NEW YORK — In this brazen town a few voices prove that silver-tongued modesty still speaks sweeter than brass-mouthed ballyhoo. One is the Pierpont Morgan Library, whose collections of rare manuscripts are legend and whose quarters in the old mansion at 29 East 36th St. are more homey than conceited.
Like the Frick collection, the place remains a haven from the hoo-ha descended like a circus tent on many of the town's larger museums. Everything about the Morgan Library inclines one to pay attention when they announce an exhibition with the somewhat hesitant assertion that it is probably the most important they have ever done.
Called "Raphael and His Circle," it is on view to Jan. 3 and consists of about 90 drawings from British and North American collections by the great Italian Renaissance artist or those influenced by him. The question of who actually did which drawing is crucial to historians and connoisseurs but to the poetic browser, it is less important than the consistency of the personality that envelopes the whole. Drawings here not by Raphael are so infused with his spirit that it almost doesn't matter.

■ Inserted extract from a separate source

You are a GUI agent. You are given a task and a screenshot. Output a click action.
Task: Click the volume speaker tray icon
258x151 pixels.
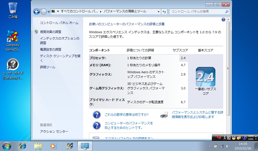pyautogui.click(x=228, y=146)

That spirit is one to bring joy and solace to any guy whose appearance in beardless youth inspired school-yard bullies and campus thugs to call him a sissy and an arty egghead. Raphael was the sweetest and most agreeable of artists. Born in pastoral Urbino in 1483 and elevated to artistic apotheosis in Rome, he painted religious and allegorical subjects with an eye so humane that real people are as lovely as angels and angels are as real as you and I. When citizens seeking culture in extension courses first encounter him, billed with Leonardo and Michelangelo as one of the three great geniuses of the High Renaissance, they take it on faith from the professor but in their hearts they don't believe it. Leonardo's creativity and Michelangelo's passion are easily grasped by modern eyes but who was this guy with his Madonna of the Goldfinch, Madonna of the Pigeon, Madonna of the Speckled Grackle? They all look alike with their Gerber baby food infants and their virgins as perfect and perfectly boring as a Beverly Hills hostess.